His maturation as a (emotional and almost mystic) composer started with the drumless trio of Cama de Terra (july 1996),
featuring bassist William Parker and pianist Matthew Shipp,
and the trio of Sad Life (june 1996), featuring Parker and Rashid Ali on
drums.
Seeds, Visions and Counterpoint (september 1996), in another trio, achieved a synthesis of Perelman the improviser and Perelman the composer through the 20-minute Seeds, Visions and Counterpoint and the 26-minute Cantilena, his wildest musical excursions yet (but also the first fully-realized expression of his spirituality) .
Equally dissonant and intense was Sound Hiearchy (october 1996),
for a quartet with pianist Marilyn Crispell, bassist William Parker and drummer Gerry Hemingway.
Perelman's horizons further expanded via a collaboration with a
string quartet, the eight-movement The Alexander Suite (may 1998),
that was, if possible, even more jarring and chaotic than his trios and quartets, to the point that "free" sounded like an understatement, and via the
seven-movement suite The Seven Energies of the Universe (april 1998) for
a bass-less trio.
Density rather than dissonance stood out on the colossal expressionist Suite for Helen F (march 2002) for a double trio, basically a 107-minute total immersion in the inner nightmare of a devastated psyche.
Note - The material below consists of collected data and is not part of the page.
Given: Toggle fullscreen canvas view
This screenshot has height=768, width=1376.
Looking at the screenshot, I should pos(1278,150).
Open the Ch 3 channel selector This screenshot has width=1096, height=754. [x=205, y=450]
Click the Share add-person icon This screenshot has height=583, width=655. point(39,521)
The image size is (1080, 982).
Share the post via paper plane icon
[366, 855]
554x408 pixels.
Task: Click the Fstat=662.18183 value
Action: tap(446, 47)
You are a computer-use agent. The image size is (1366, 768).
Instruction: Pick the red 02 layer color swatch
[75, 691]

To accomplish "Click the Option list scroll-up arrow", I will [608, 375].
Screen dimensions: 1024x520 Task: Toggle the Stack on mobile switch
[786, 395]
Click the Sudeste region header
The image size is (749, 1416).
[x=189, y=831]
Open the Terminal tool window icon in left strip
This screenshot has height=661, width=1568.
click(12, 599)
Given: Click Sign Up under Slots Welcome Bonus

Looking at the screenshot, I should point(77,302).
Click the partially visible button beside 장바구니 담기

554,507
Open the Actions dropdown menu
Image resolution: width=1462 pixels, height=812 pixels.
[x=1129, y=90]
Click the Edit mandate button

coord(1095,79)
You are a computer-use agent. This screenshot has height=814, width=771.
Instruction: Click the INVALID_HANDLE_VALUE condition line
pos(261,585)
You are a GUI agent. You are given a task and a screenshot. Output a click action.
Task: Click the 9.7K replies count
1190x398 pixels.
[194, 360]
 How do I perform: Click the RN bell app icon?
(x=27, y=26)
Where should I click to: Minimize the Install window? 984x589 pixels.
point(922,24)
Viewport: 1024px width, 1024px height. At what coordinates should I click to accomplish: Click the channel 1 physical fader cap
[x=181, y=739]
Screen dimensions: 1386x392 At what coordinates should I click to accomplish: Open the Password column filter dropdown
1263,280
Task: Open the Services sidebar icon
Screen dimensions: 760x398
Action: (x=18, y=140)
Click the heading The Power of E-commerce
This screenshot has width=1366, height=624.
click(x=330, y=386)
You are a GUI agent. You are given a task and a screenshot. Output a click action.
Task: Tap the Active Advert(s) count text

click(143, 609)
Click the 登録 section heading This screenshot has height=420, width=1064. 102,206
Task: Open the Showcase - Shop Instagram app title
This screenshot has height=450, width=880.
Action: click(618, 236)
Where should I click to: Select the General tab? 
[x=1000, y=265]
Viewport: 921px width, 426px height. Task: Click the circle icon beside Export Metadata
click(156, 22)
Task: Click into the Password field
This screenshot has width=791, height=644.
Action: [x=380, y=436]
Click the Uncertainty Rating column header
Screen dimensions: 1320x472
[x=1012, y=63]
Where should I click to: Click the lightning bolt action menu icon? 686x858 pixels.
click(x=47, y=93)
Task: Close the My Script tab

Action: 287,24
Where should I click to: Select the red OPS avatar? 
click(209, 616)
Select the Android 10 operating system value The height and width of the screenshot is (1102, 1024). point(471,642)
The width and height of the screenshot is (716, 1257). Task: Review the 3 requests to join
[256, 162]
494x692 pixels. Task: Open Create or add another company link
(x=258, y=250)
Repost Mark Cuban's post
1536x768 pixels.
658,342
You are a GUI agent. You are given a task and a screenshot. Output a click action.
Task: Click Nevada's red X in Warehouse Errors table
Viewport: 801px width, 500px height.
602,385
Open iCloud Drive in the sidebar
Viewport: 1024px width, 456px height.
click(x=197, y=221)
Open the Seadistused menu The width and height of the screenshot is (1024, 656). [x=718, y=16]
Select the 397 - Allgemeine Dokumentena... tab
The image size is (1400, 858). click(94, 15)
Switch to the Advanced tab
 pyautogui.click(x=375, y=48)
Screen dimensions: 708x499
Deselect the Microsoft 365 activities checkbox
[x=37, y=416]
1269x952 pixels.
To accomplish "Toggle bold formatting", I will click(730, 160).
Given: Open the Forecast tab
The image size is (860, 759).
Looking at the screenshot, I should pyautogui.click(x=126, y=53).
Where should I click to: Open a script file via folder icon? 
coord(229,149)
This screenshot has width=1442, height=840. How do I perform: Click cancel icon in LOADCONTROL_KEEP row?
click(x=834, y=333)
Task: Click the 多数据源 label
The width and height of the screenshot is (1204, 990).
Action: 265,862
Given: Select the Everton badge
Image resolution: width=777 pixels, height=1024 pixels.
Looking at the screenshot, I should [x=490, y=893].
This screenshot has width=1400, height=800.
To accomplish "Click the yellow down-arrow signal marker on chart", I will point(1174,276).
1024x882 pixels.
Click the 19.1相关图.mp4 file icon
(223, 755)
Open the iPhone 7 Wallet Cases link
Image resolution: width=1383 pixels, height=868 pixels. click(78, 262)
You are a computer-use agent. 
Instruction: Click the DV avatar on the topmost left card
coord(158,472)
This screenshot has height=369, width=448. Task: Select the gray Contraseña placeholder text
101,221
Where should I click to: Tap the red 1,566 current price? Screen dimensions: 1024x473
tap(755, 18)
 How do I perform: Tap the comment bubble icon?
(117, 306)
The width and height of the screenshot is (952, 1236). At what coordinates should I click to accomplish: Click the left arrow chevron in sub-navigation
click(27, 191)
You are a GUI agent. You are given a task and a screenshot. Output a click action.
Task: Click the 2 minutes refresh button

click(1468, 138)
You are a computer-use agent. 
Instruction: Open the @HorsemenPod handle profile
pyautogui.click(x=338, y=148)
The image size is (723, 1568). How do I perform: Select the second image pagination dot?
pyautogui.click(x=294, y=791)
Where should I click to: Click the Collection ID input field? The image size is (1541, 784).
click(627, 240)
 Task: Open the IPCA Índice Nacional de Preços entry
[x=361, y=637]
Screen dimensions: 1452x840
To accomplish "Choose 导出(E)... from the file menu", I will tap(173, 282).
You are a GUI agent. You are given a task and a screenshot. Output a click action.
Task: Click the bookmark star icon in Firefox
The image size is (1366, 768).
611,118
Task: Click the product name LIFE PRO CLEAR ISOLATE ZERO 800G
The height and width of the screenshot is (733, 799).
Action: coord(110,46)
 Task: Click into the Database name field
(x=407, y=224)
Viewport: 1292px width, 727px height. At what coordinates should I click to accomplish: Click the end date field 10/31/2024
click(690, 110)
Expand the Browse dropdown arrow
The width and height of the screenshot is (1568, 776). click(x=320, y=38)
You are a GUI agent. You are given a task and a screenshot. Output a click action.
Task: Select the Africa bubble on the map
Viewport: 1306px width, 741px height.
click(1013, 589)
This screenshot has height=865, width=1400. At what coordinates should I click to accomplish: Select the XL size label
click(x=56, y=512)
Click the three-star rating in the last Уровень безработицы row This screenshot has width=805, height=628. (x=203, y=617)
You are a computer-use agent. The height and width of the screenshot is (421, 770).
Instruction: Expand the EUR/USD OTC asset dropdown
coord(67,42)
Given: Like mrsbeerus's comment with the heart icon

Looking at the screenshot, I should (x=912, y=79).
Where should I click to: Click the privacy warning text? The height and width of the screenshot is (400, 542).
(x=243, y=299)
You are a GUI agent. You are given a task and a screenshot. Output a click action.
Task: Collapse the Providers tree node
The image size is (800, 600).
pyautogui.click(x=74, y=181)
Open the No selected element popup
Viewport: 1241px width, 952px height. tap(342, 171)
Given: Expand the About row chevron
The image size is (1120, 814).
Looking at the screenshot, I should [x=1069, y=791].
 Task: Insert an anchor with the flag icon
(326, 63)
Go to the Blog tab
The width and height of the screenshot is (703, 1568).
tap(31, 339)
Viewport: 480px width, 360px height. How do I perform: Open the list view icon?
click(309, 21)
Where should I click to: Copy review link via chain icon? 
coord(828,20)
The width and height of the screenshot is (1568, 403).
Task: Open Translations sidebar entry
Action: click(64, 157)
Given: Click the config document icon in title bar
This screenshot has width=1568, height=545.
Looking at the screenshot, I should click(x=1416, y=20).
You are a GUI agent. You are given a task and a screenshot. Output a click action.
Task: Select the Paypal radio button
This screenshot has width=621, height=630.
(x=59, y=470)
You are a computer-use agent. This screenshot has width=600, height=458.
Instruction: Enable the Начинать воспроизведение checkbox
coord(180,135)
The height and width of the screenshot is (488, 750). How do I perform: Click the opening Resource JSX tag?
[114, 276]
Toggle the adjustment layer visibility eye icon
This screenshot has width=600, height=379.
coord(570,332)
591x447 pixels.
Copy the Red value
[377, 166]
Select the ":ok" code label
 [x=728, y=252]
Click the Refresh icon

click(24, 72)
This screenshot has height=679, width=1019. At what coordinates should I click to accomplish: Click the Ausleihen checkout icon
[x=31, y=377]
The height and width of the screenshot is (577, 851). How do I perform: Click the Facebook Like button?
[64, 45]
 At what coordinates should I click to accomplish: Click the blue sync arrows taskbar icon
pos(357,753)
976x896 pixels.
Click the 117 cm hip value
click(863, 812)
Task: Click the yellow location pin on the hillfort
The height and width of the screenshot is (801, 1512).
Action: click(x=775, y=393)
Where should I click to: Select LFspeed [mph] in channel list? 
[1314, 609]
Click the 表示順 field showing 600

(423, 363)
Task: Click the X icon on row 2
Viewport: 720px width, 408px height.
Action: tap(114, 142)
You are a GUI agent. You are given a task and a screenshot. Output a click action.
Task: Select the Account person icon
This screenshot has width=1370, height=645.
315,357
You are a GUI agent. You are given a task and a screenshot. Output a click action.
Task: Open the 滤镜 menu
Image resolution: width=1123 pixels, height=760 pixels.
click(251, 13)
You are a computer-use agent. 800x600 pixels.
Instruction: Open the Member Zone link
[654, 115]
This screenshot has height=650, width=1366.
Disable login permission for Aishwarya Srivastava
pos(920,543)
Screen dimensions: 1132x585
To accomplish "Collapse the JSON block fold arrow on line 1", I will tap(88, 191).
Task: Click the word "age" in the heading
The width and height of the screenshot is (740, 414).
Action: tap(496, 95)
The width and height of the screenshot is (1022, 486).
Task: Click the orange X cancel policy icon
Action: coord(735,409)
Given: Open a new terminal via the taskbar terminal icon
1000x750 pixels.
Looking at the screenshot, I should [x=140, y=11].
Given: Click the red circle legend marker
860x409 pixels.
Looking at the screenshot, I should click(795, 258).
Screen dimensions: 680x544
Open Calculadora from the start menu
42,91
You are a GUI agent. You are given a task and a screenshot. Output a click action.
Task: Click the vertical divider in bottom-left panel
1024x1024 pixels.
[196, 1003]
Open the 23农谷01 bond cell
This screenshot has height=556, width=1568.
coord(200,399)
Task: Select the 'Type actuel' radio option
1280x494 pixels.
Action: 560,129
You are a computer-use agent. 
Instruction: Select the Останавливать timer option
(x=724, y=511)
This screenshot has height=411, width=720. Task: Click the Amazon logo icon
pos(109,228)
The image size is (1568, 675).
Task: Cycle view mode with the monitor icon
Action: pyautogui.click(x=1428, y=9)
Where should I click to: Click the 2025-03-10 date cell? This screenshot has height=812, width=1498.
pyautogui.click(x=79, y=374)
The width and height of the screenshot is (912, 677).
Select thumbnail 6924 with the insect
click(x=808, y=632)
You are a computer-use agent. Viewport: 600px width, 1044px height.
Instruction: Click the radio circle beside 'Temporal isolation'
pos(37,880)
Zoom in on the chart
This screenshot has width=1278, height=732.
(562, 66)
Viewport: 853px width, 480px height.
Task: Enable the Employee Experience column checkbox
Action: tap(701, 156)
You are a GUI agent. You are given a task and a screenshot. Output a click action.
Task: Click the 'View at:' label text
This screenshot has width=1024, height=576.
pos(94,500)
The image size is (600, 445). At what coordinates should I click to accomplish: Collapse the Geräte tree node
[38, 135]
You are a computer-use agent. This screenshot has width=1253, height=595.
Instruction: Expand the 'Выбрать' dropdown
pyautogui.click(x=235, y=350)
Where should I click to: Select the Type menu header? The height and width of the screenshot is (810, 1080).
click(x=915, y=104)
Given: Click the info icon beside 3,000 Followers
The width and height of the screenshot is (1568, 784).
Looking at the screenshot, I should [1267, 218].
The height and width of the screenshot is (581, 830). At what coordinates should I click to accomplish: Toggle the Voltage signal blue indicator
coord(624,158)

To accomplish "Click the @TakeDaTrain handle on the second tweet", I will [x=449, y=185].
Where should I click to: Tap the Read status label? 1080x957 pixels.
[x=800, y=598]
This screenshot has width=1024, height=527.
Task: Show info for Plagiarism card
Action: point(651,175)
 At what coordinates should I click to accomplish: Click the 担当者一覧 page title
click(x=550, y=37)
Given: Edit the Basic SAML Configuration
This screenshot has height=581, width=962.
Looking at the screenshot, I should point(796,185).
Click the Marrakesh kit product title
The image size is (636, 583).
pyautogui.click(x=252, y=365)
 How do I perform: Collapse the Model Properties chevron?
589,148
Subsequent recordings included:
Slaves Of Job (october 1996) for a trio,
Revelation (october 1996) for a guitar-based quartet,
Black On White (march 2001) for a trio,
The Ventriloquist (june 2001),
Introspection (july 2005) for a violin-based quartet,
etc.
Soul Calling (recorded in 2006) had Rosie Hertlein on violin and voice,
Dominic Duval on bass, Newman Taylor Baker on drums.